Sabemos que el movimiento feminista es histórico pero creo que en esta época se ha convertido en un movimiento de colectivos. Es más, le dicen colectivas. Visibilizaron problemas estructurales muy grandes que hay en nuestro país respecto a la violencia hacia la mujer y las minorías sexuales, LGTBI también. Han comenzado a mover valores progresistas en una sociedad muy tradicional. Perú, Lima, es probablemente uno de los lugares más tradicionales y conservadores de Latinoamérica. El movimiento feminista y LGTBI mueve una serie de agendas progresistas sobre la igualdad de derechos. Creo que eso comienza a calar en las mentes de las individualidades, en un mundo muy individualizado, capitalista. Esas identidades quieren ser reconocidas, quieren ser no ocultas, no homogeneizadas. No quieren una manera de ser impuesta.

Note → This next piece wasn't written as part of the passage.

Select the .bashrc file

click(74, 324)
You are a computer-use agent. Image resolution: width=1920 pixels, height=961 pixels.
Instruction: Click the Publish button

Han habido casos emblemáticos de violencia en el país, de feminicidios muy fuertes. También hay estadísticas dolorosas sobre la violencia sexual, incluso intrafamiliar. Es el país que tiene mayor tasa de violencia sexual familiar. Estas imágenes han hecho que el feminismo cobre mucha fuerza y esto ha politizado mucho a las mujeres, que ya no se quedan calladas y ahora hablan. Esto ha sido una pieza clave para formar una identidad movilizable, movilizada, que en un momento de coyuntura donde te están robando lo poquito de democracia que tienes también sales a marchar. Esa es una movilización diferente porque le saca una masculinidad tóxica que tenía la movilización social, de ser violentas, agresivas, vinculadas a esa masculinidad tradicional donde la movilización es la confrontación. Se va hacia una movilización diferente: colorida y con muchas características que son disruptivas con lo masculino.
En muchos aspectos, la crisis de los antiguos mandatos y antiguas formas de resistencia parecen estar en crisis.
Siento que debido a la hiperconectividad que tenemos, estos procesos son más rápidos. Se acorta el espacio-tiempo de los mandatos. A lo largo de la historia del siglo XX a esta parte la confrontación entre jóvenes y adultos ha existido. Si uno piensa de Woodstock en los 60, ves a jóvenes revelándose frente a formas de ser y hacer. Es una lucha por el poder, finalmente, donde una generación mayor tiene consignas, formas de hacer las cosas, un esquema y estructura sobre cómo funciona el mundo interiorizado y repetido. Eso permite una serie de estabilidades que no está mal tampoco. Pero es una estructura que se impone a quienes están buscando sus propias identidades. Ahí es donde, creo, nace la confrontación entre la juventud, que busca el poder y una generación mayor, que busca imponer una forma de hacer las cosas.
No todo es tan homogéneo, hay gente mayor en Lima que se suma a las protestas dirigidas por jóvenes. Hay padres, madres, adultos que han visto el potencial de cambio y salen a cacerolear, cosas que nunca había visto en mi país. Pero creo que esto ha existido siempre y ahora es más rápido y fuerte por nuestra capacidad de decir cosas, que se viralicen y reúnan gente. Se hace al instante. Tenemos a personas que son altavoces, personas escuchadas por millones de personas.
Un partido político no puede hacer eso, no son escuchados de esa manera, en cambio un tiktoker, sí. Eso es interesante y tiene sus riesgos pero creo que hay una rapidez que hace que haya menos capacidad de poder contener la emocionalidad y la movilización.